Muslimahdaily - Khitan biasanya sangat identik dilakukan oleh anak laki-laki dan sangat jarang yang membahas khitan pada perempuan. Khitan adalah proses menyunat kulup dari batang dzakar atau penis, sedangkan pada anak perempuan adalah menyunat bagi clitoral hood.
Mengutip dari laman Healthline, clitoral hood adalah lipatan kulit yang mengelilingi dan melindungi kelenjar klitoris. Seperti halnya labia, penutup klitoris memiliki berbagai bentuk, ukuran, dan warna.
Struktur klitoris sendiri ternyata sama dengan struktur penis pada pria. Menurut James S. Lowe BmedSci, BMBS,DM FRCPath, Peter G. Anderson DVM, PhD, dalam Histologi Manusia Stevens & Lowe, sama seperti penis, klitoris ditutupi oleh lapisan kulit tipis yang kaya dengan saraf sensorik. Bagian itulah yang akan disunat pada wanita.

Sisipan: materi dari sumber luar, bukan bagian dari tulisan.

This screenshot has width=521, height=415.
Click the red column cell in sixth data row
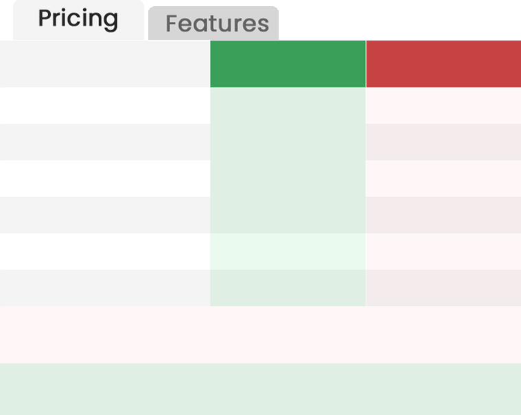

Kembali pada hukum khitan bagi wanita, mengutip dari laman Rumah Fiqih Indonesia, Ustadzah Aini Aryani, Lc menjelaskan bahwa terdapat beberapa dalil yang menjadi dasar pensyariatan khitan secara umum. Di antaranya adalah Hadist riwayat Ahmad dan Baihaqi.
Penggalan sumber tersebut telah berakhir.